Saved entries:

* * *

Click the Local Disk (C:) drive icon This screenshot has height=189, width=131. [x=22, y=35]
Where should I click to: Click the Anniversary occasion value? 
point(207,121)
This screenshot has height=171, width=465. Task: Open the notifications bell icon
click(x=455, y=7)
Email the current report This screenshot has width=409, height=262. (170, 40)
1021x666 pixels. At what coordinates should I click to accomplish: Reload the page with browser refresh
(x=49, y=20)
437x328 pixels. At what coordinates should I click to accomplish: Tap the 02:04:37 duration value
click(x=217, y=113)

* * *

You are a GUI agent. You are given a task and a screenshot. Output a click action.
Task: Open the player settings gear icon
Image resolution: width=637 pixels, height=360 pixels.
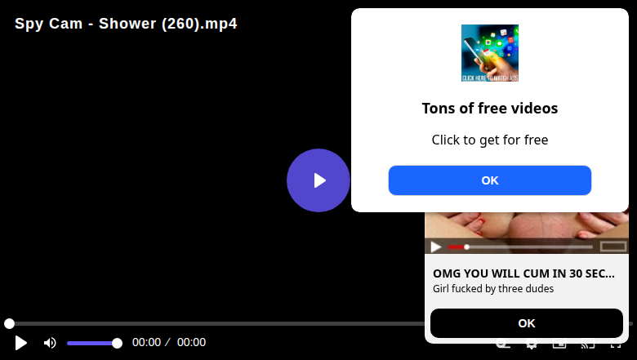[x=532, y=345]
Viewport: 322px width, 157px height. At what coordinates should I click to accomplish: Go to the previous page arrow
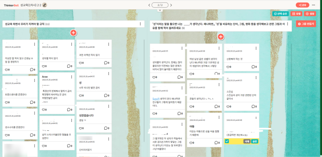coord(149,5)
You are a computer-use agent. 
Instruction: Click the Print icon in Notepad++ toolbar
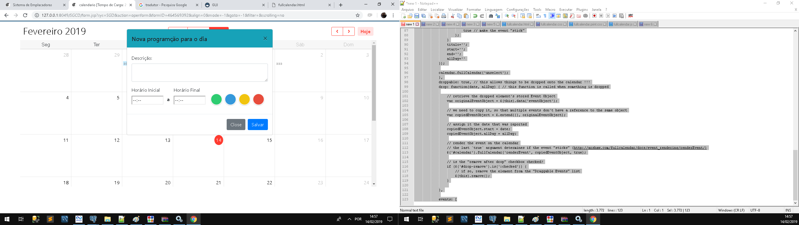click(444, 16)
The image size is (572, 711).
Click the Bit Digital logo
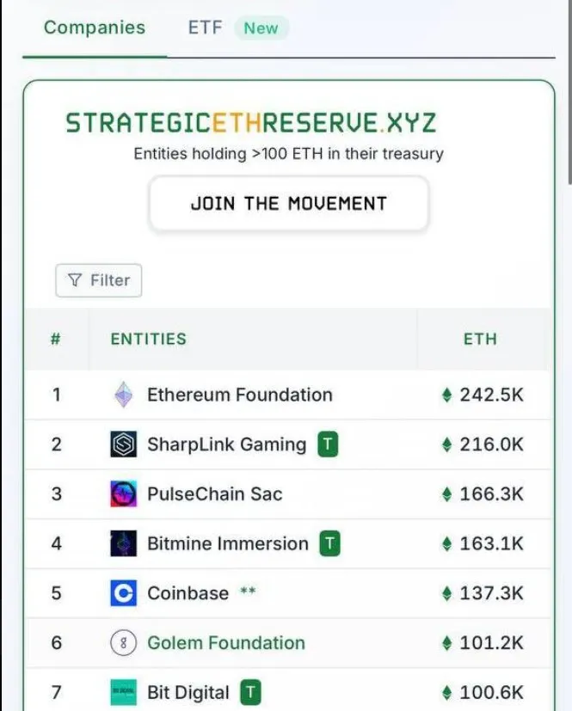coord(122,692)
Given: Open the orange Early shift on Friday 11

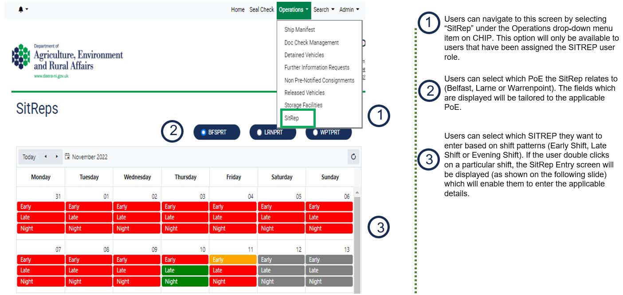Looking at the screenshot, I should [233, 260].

* * *

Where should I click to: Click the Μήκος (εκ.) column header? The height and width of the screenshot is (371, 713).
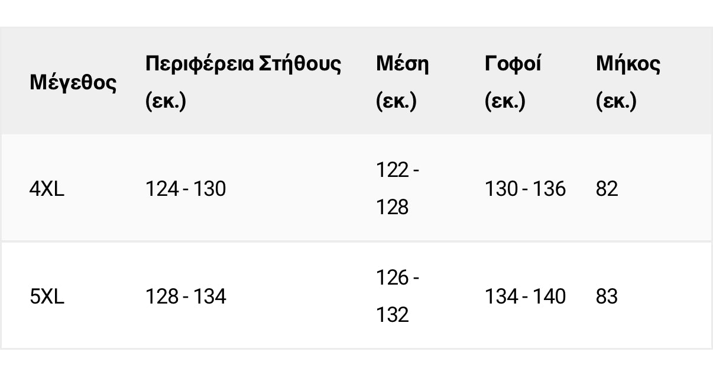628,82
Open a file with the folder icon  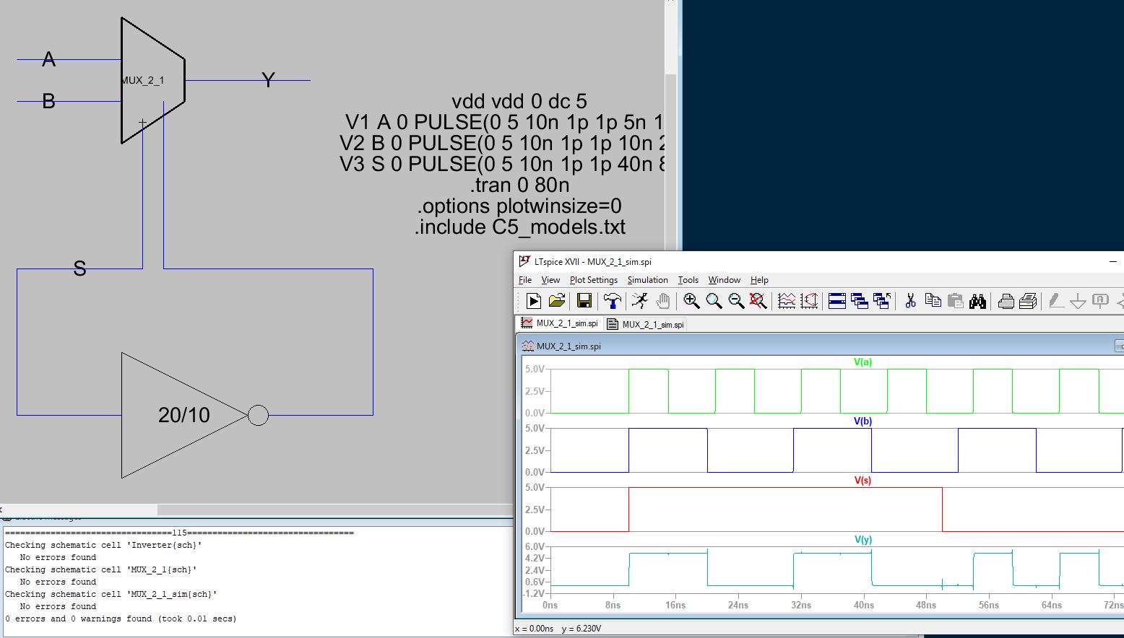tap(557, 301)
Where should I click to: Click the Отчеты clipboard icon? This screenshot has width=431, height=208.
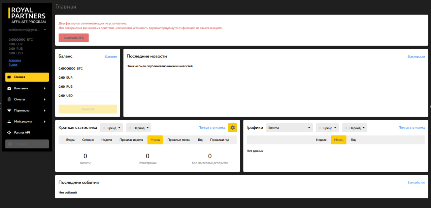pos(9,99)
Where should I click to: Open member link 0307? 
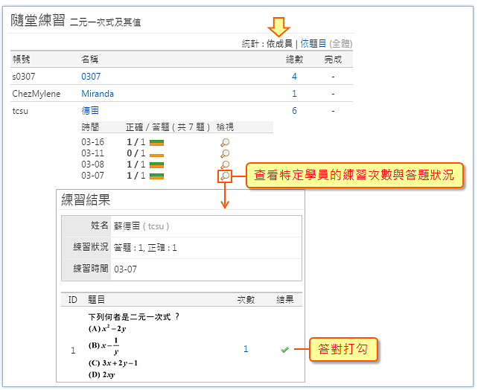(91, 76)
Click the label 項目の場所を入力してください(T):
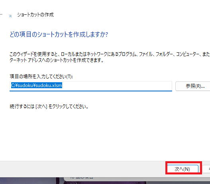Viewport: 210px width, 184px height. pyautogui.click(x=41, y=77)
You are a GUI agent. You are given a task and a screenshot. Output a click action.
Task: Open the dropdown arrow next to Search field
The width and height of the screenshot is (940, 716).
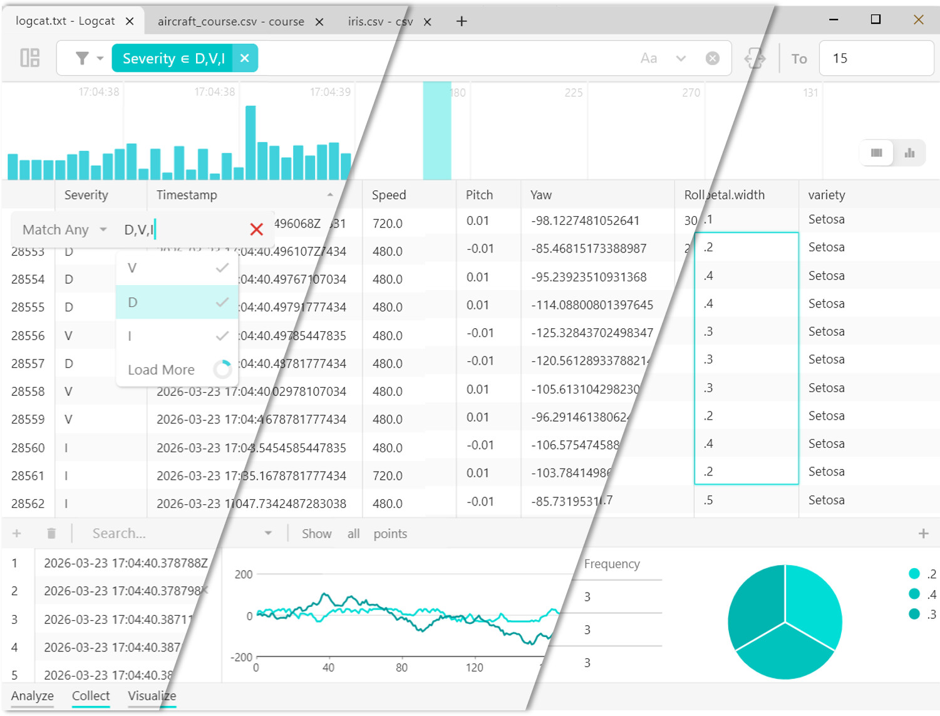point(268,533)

* * *

[YOUR ASSIGNMENT] Return the span of lines in the data above that opens at the line with "Click the Local" and closes at the line with "Email the current", exactly, ends included, nothing else.

[RESPONSE TO THE EXERCISE]
Click the Local Disk (C:) drive icon This screenshot has height=189, width=131. [x=22, y=35]
Where should I click to: Click the Anniversary occasion value? 
point(207,121)
This screenshot has height=171, width=465. Task: Open the notifications bell icon
click(x=455, y=7)
Email the current report This screenshot has width=409, height=262. (170, 40)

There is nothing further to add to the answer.